Beneath the Stone: A Mexican Zapotec Tale


author: Bernard Wolf
photographer: Bernard Wolf
Orchard, 1994
grades 4-6
Zapotec

Wolf’s photographs here are absolutely wonderful. I know these people. There is a real feeling of the family, at home, at work, and in the marketplaces of Oaxaca.

A few things particularly bother me, however. When Leo and his father have kept poverty at bay by selling their tapetes—I do this myself at the local flea market—they visit Monte Albán, the Zapotec city that was a thriving metropolis and trading center about 2,500 years ago. His father tells Leo “that the Zapotecs leveled the entire top of this mountain to build this city. How did they do that? he wonders. No one knows.” This disbelief comes more from the author than from Leo’s father, who would have known that the Zapotecs had sophisticated technology and were incredibly talented builders. And Wolf states that from the mountaintop of Teotitlán, “It is believed that, either by signal fire or reflected light, the ancestors ‘spoke’ to the Place Beneath the Stone.” Here, Wolf’s use of quotation marks around the word “spoke” tells the child reader, “but it really wasn’t so,” which trivializes the complex belief system of a people.

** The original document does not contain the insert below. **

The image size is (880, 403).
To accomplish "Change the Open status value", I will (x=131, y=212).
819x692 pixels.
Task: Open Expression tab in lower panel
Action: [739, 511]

In the marketplace, the reader is treated to photos of all kinds of delicious food, and then we see that even “fried grasshoppers!” are sold here. It is a fact that insects are eaten all over the world; they are an important and cheap source of protein. But here, Wolf’s use of an exclamation point signals otherness, weirdness to young readers, who will invariably think that it is “yucky” for people to eat grasshoppers.

Finally, Wolf’s section on Zapotec history is fairly accurate until the end, where he says that life for Mexico’s “diverse Indian cultures has vastly improved. In spite of lingering racial prejudice, these people are treated with some respect now. Most importantly, they are left to pursue their own life-styles and traditions.” The Zapatista Revolution in Chiapas belies this; one need only read the newspaper to see that Indigenous rights have been negated for many years and are being fought for on a daily and continuous basis. Not recommended.

—Judy Zalazar Drummond
(published 4/13/13)

This review first appeared in A Broken Flute: The Native Experience in Books for Children, edited by Doris Seale and Beverly Slapin (AltaMira Press, 2005). We thank the publisher for permission.